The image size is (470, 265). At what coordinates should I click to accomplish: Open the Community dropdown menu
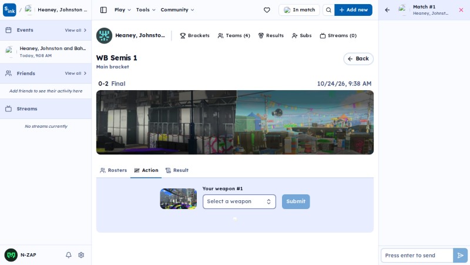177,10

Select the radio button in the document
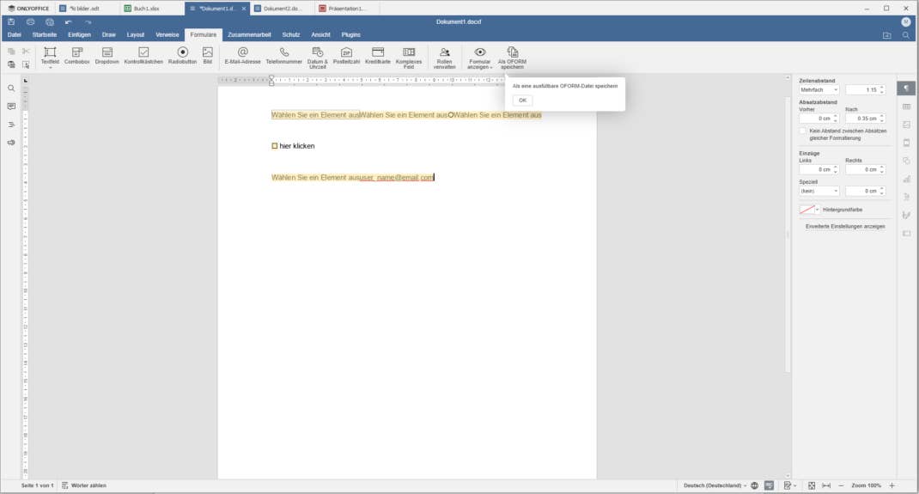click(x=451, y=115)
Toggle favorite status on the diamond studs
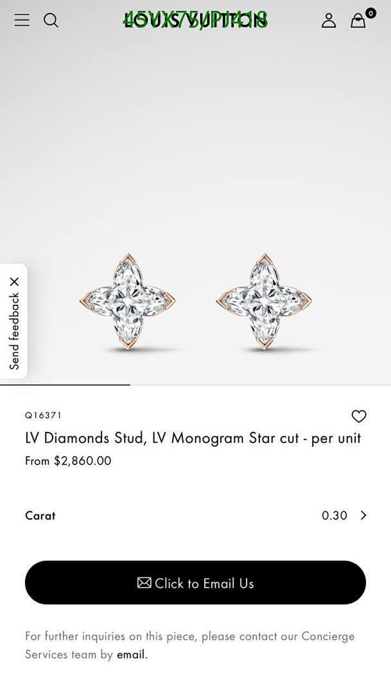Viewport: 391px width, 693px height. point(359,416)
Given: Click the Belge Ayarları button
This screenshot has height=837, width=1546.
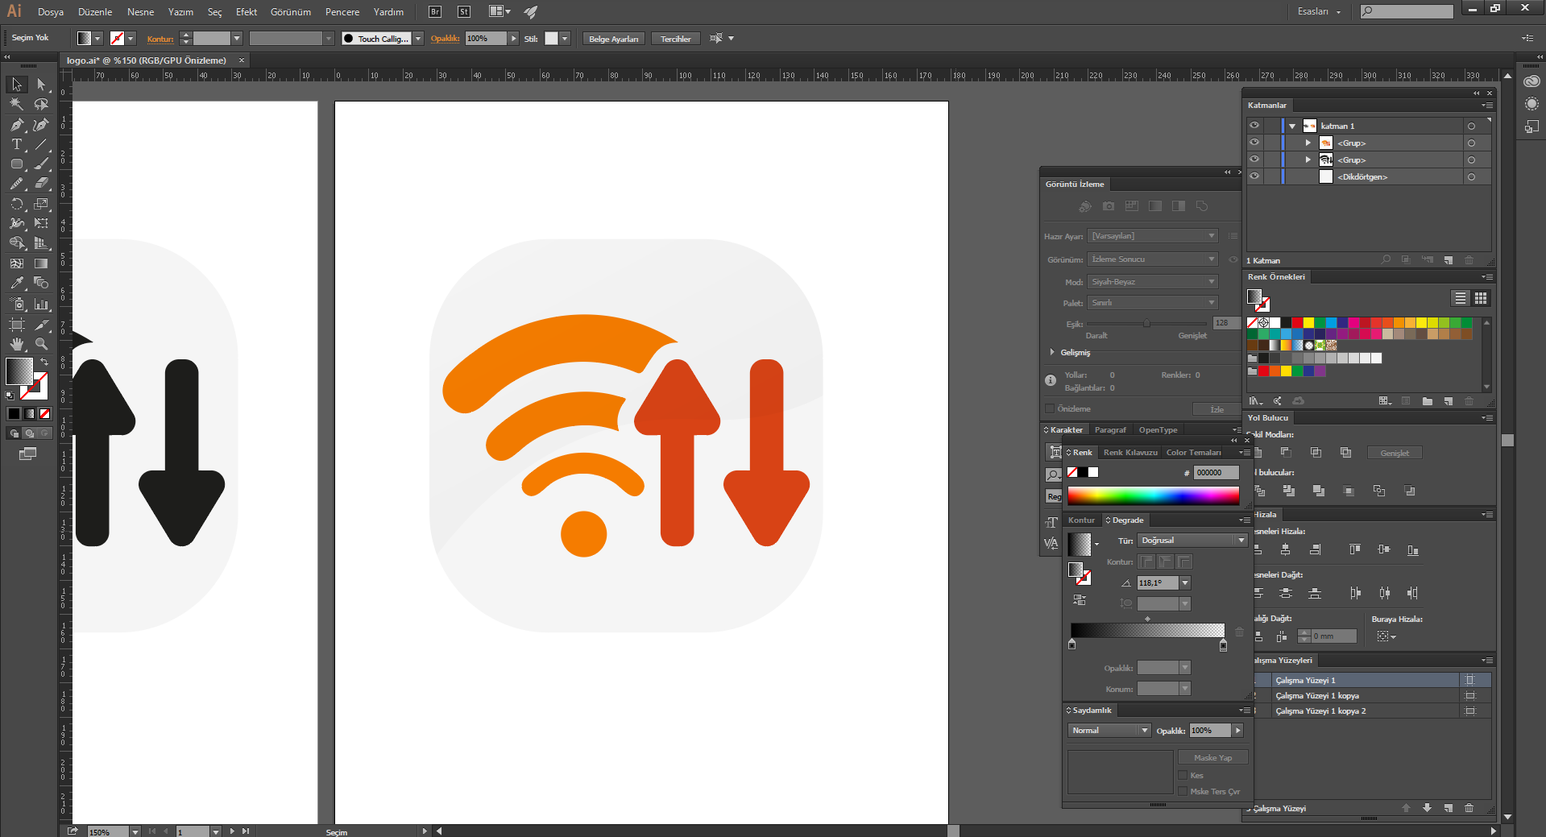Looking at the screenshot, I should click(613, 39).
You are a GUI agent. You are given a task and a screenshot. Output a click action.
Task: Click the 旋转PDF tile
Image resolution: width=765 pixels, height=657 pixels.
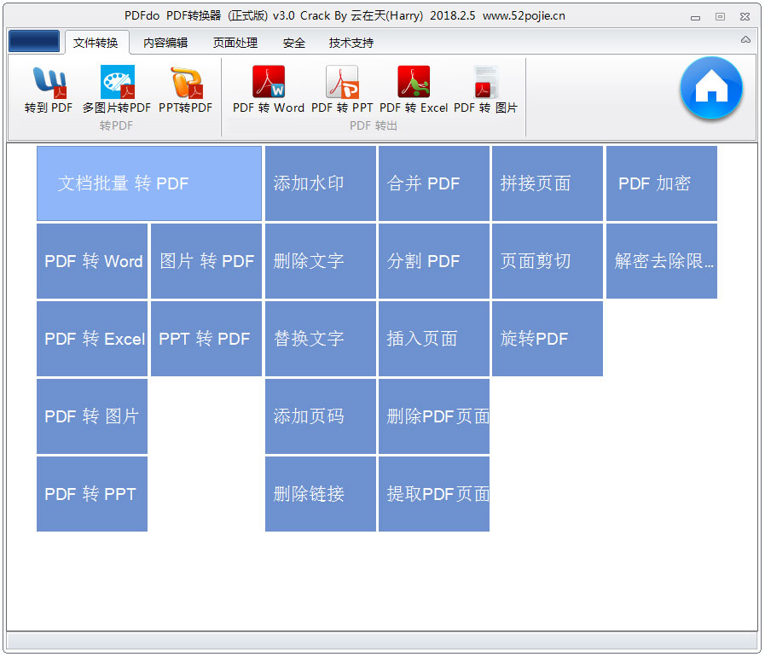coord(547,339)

....................

▶ [Your objective]:
Rewrite the entire listing above, substituting "pearl earrings" for "diamond studs" and leaving everything else unchanged. Omit the pictures from your output.

▶ [Correct result]:
The image size is (470, 265). At what coordinates should I click to accomplish: Open the Community dropdown menu
177,10

Select the radio button in the document
click(x=451, y=115)
Toggle favorite status on the pearl earrings
Viewport: 391px width, 693px height. point(359,416)
Given: Click the Belge Ayarları button
This screenshot has height=837, width=1546.
Looking at the screenshot, I should click(613, 39).
You are a GUI agent. You are given a task and a screenshot. Output a click action.
Task: Click the 旋转PDF tile
Image resolution: width=765 pixels, height=657 pixels.
coord(547,339)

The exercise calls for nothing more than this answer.